3. Results and discussion
TNF-α (50 ng/ml, equivalent to 3 nM of monomer) caused microglial proliferation (Figs. 1A and 2A), stimulated microglial phagocytosis of beads (Fig. 1B), and increased the phagocytosis of neurons by added microglia (Fig. 1C). However, in mixed neuronal–glial cultures, a single dose of TNF-α was not sufficient to cause significant neuronal loss (Fig. 2B). As extracellular TNF-α is rapidly removed/degraded [15], we tested whether significant neuronal loss could be induced by a second bolus of 50 ng/ml TNF-α added 24 h after the first dose, and cultures were incubated for a further 2 or 6 days (in total 3 or 7 days treatment, respectively).
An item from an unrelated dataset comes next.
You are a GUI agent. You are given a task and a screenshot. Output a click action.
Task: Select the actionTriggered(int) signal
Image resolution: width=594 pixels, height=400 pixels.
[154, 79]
Two doses of TNF-α were sufficient to induce significant neuronal loss after 3 days of treatment (Fig. 2A and B). There was no further loss of neurons for up to 7 days (Fig. 2B), even though prolonged treatment with TNF-α increased microglial densities by up to ten times (Fig. 1A). This is in accordance with previously published data demonstrating that phagoptosis induced with different stimuli is maximal 2–3 days after culture stimulation [23], [27]. Higher concentration (100 ng/ml) of TNF-α did not further increase microglial numbers or neuronal loss (data not shown). Adding soluble TNF receptor inhibitor to chelate extracellular TNF-α prevented the neuronal loss induced by TNF-α (Fig. 3B), indicating that loss was indeed due to TNF-α rather than some contaminant such as endotoxin.
Fig. 1.
TNF-α stimulates microglial proliferation and phagocytosis. (A) Treatment with TNF-α, added either as a single dose (50 ng/ml) or two doses (second dose of 50 ng/ml added 24 h after the first) significantly increase microglial density in mixed neuronal/glial cultures, 3 or 7 days after the first addition of TNF-α. (B) Addition of TNF-α (50 ng/ml for 24 h) increases the phagocytic uptake of fluorescent 1 μm carboxylate-modified microspheres in pure microglial culture, but does not have a synergistic or antagonistic effect with lipopolysaccharide (LPS, 100 ng/ml). (C) Pre-treatment of microglia with TNF-α (50 ng/ml for 24 h) increased the proportion of microglia that phagocytosed neurons when the microglia were added to a healthy neuronal–glial culture for 6 h. The numbers of microglia per field that either contained or did not contain neuronal debris are quantified. Data are presented as means ± S.E.M. of ⩾3 cultures (A and B) or of 4 replicates on the same culture (C). ∗/∗∗P < 0.05/0.01 versus untreated control.
Fig. 2.
TNF-α induces neuronal loss in mixed cultures. (A) Representative images of culture treated for 3 or 7 days with two doses of TNF-α (50 ng/ml, second dose added 24 h after the first one). Cell nuclei are labelled with Hoechst 33342, necrotic cells are labelled with propidium iodide, microglia cells are labelled with isolectin B4. Scale bars, 25 μm. (B) One dose of TNF-α (50 ng/ml) is not sufficient to induce neuronal loss within 3 days of treatment. Two doses of TNF-α (second dose of 50 ng/ml added 24 h after the first one) induce significant neuronal loss within first 3 days of treatment. No more neurons are lost for up to 7 days. Data are presented as means for ⩾3 independent experiments; ± S.E.M. of live neurons; ∗∗∗P < 0.001 versus control.
Fig. 3.
TNF-α induced neuronal loss requires microglia, and is prevented by a TNFR inhibitor. (A) Neuronal loss induced by TNFα is prevented by selective depletion of microglial cells with l-leucine-methyl ester (LME). (B) Soluble TNF receptor inhibitor (sTNF RI, 100 ng/ml) prevents neuronal loss induced by TNF-α. (B) Data are presented as means for ⩾3 independent experiments, ± S.E.M. of live neurons; ∗∗∗P < 0.001 versus control, ###P < 0.001 versus TNF-α.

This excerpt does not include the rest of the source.